抄録
はじめに
われわれは、第43回日本重症心身障害学会学術集会でPfeiffer症候群2型の3歳男児に対する移動支援の取り組みについて発表した(迫ら、2017)。その後の変化ついて報告する。
事例紹介
FGFR2遺伝子変異を認めたPfeiffer症候群2型の4歳7か月の男児。横地分類はA1。新生児期より水頭症、四つ葉様頭蓋、高度難聴があり、VPシャント術、気管切開、胃瘻造設術を受け3歳1か月時に当施設へ入所となった。3歳6か月時には背臥位で30度傾斜した手作り移動具での移動を経験し、生活環境が変わり笑顔が増えた。今回「もっと身体を起こし活動の幅を広げてあげたい」というスタッフの意見を元にGoal Attainment Scaling(以下、GAS)で移動・遊び・対人関係それぞれのゴール達成スケールを作成し、頭部・体幹を起こした抗重力活動を通しての介入前後の値を比較した。
方法
理学療法は週2回、40分、2単位で実施。介入前のGASの移動・遊び・対人関係のベースラインのT値は37.6であった。1週目;介助下で体幹を60度起こした端座位練習を実施。3か月目以降;SRCウォーカーを使った全介助での移動練習、端座位での机上活動を行った。

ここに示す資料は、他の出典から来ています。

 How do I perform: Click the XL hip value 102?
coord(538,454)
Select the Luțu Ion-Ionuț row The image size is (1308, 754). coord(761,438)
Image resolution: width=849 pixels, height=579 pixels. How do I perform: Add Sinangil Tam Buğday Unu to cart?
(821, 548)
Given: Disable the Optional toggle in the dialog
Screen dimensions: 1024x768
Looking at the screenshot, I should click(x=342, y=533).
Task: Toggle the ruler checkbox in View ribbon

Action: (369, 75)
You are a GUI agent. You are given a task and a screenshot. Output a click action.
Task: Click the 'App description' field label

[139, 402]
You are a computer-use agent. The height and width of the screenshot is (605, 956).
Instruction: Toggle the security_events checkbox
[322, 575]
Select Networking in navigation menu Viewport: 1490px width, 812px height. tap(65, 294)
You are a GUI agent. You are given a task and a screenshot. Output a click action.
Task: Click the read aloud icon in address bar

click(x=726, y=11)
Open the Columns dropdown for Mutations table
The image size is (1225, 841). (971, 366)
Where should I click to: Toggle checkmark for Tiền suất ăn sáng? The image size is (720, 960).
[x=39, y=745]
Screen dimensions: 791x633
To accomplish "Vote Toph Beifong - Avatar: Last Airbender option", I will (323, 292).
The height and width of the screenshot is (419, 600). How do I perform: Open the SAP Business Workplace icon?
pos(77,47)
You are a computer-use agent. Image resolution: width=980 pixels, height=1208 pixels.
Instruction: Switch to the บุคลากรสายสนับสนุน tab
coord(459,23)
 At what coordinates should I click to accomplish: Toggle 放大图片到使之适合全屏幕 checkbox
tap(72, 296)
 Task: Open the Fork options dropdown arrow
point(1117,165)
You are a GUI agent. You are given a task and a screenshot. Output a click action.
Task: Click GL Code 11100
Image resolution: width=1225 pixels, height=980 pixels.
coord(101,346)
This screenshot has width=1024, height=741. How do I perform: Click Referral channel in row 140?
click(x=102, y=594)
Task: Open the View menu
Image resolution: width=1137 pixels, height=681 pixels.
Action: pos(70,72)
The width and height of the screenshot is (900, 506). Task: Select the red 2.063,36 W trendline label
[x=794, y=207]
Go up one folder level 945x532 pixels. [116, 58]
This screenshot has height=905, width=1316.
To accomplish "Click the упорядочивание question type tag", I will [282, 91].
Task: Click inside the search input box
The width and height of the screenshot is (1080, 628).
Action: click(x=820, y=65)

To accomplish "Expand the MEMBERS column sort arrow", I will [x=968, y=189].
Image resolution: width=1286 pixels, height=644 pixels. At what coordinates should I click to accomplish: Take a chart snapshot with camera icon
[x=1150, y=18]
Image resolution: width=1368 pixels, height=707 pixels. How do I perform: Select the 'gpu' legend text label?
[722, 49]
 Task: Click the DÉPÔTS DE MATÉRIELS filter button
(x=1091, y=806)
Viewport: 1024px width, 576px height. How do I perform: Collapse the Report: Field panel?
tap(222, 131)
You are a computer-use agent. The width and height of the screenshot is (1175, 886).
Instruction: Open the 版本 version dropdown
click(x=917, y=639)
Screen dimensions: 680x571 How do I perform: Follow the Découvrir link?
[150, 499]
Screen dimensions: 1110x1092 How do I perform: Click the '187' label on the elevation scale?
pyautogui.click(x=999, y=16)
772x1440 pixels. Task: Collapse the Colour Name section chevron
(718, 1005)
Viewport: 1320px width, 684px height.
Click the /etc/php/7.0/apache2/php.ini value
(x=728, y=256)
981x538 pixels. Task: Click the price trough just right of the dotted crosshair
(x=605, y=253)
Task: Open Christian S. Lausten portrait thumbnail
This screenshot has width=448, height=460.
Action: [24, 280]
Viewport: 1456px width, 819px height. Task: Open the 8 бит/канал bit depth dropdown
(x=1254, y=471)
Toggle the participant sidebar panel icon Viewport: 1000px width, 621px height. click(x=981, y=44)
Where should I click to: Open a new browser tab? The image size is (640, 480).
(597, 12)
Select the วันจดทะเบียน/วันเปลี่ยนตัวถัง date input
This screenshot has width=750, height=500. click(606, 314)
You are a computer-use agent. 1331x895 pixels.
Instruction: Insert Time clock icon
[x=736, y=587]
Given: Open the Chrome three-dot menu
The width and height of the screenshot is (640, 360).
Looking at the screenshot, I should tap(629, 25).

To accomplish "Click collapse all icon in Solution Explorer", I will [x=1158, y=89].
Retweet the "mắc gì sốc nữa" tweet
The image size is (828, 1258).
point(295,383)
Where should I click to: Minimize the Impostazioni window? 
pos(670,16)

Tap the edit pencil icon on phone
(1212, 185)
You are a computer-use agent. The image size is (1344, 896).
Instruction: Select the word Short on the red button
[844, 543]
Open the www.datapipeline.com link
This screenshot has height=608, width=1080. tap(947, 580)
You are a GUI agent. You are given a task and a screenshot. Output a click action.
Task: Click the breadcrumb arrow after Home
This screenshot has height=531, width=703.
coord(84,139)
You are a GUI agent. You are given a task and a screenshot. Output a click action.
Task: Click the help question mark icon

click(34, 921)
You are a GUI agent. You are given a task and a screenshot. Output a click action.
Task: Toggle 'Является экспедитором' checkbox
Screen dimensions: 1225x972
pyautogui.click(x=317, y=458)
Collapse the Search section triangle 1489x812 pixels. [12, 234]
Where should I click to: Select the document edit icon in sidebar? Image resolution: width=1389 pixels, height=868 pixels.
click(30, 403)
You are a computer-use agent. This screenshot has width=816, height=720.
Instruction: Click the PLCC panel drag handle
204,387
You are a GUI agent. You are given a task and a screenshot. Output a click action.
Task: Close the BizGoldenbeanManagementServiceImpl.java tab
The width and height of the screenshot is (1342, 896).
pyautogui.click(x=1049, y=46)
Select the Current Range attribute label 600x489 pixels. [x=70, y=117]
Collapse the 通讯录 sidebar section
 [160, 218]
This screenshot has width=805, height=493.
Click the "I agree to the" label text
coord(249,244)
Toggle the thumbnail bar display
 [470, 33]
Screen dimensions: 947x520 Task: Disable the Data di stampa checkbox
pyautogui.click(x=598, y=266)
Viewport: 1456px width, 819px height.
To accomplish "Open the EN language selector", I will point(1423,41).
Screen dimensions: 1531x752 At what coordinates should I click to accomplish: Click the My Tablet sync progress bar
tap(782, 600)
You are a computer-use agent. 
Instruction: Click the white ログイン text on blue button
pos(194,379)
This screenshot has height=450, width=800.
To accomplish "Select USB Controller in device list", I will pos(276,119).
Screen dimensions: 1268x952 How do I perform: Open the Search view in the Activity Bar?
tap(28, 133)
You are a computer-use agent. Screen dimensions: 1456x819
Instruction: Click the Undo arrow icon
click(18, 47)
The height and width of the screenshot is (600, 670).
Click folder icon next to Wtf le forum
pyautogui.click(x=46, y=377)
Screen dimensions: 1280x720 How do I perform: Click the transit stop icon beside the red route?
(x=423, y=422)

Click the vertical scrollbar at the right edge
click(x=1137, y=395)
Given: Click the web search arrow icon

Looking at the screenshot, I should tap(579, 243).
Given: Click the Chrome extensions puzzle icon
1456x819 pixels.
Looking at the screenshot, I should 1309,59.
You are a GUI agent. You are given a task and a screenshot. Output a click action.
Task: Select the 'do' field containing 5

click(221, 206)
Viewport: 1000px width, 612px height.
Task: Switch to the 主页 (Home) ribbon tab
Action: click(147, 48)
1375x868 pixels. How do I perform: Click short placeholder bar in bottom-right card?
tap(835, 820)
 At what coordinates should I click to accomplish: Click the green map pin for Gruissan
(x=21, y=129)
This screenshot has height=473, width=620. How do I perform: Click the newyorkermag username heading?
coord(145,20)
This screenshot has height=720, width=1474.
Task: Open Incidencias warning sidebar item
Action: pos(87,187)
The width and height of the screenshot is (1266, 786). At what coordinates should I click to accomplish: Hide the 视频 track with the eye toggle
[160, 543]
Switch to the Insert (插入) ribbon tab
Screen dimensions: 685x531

生活棟スタッフは立て抱きでの関わりや介助での滑り台遊びを実施した。
結果
1年後、GASのT値は63.3へ向上した。座位は体幹を80度起こし休憩を挟んで6時間可能となり座位保持装置を作成・生活に導入した。座位で玩具の持ち替えや車で遊ぶ様子がみられ、促しにより他者の手にタッチすることができるようになった。また歩行器を使って生活棟内を自由に移動し目標物を触って楽しむなど感情表現が豊かになった。
考察
新田(2017)は「姿勢制御は視野、追視制御、認知面に深く関連し、コミュニケーション学習に対する影響が大きい」と述べている。今回、頭部・体幹を起こした抗重力位での活動が、他者や物と同じ目線となる機会を増やす結果となり、能動的な移動能力や対人関係の向上につながったと考える。